統一歴九十九年五月十一日、朝 ‐ ティトゥス教会/アルトリウシア



 レーマ正教会は《レアル》のキリスト教の体系に当てはめればプロテスタントになる。元々ルター派プロテスタントの流れに属するキリスト教の一派で、その教えは降臨者パウル・フォン・シュテッケルベルクによってランツクネヒト族にもたらされた。そして世界を二分する大戦争を通じて捕虜になり、あるいは亡命してレーマ帝国に渡ったランツクネヒト族たちが民族結集の象徴として設立したのがレーマ正教会である。ただ、ルター派プロテスタントを源流としているにもかかわらず、聖職者には「司教ビショッフ」や「司祭プリストア」といった、プロテスタントには無いはずの役職が存在していた。万人司祭の考え方をとるはずのプロテスタントで何故「司教」や「司祭」が存在するのか? それはこの世界ヴァーチャリアに適応した結果である。
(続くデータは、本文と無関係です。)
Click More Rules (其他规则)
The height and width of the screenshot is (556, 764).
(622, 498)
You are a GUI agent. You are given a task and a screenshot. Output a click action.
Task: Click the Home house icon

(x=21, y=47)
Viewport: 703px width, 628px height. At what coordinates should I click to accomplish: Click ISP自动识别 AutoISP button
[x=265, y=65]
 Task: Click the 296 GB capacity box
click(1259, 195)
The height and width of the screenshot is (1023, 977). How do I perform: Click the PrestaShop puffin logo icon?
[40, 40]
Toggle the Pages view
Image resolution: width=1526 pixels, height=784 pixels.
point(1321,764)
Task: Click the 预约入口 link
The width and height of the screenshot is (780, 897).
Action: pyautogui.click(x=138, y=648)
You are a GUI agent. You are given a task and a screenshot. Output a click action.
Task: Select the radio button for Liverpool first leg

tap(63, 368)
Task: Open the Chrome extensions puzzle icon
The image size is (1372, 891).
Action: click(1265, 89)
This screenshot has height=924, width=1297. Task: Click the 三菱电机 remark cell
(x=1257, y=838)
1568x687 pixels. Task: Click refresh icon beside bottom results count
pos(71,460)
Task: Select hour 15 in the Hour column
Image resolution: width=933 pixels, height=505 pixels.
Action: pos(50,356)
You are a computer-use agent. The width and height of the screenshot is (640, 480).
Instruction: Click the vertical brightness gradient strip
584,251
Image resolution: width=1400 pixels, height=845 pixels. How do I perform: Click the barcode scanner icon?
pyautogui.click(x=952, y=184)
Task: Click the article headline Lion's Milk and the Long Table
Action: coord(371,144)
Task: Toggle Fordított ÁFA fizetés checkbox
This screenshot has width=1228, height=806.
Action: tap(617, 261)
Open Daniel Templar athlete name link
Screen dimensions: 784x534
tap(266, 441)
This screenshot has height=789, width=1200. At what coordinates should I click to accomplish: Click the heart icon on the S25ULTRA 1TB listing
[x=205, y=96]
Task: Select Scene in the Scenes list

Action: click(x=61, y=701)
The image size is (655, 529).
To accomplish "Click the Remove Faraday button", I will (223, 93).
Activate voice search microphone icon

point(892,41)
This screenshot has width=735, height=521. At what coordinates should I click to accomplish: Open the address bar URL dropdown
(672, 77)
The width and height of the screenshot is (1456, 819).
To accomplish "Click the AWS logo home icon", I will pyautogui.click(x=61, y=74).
 このヴァーチャリア世界には《レアル》には存在しなかった筈の精霊エレメンタルが存在しており、魔法が存在している。その力は神の奇跡にも等しいが、魔力を有する一部の人間にしか行使できない。それどころか、魔力の無い人間には精霊の存在を感じることすら難しい。魔力の才能は極稀に一般人の中から発現する者が現れることもあるが、基本的には降臨者本人または降臨者と接して魔力を得るに至った者たちの血を引く者しか持たなかった。

 血統に依存する特別な力……奇跡を起こす精霊を操る魔力……その存在を受け入れ、教義の中で合理化し、吸収するために採用されたのが神と人々を繋ぐ役職……すなわち「司祭」だった。レーマ正教会やヴァーチャリア世界の他の一部のプロテスタント教会では純粋に教えを広め導く教役者きょうえきしゃとして「牧師パストア」が存在するが、一定程度の魔力を有する者には「司祭」という称号を与えている。名目上、「牧師」と「司祭」は教会内では対等な存在とされているが、「司祭」の方が特別な力を持っている分だけ若干ステータスが高く扱われるのが一般的だ。もっとも、ほとんどの司祭は魔力を持っているとは言っても他の宗教の神官たちと同程度であり、せいぜい精霊の存在を感じたりすることが出来る程度で魔法も一般的な劣化治癒魔法ぐらいしか使えない。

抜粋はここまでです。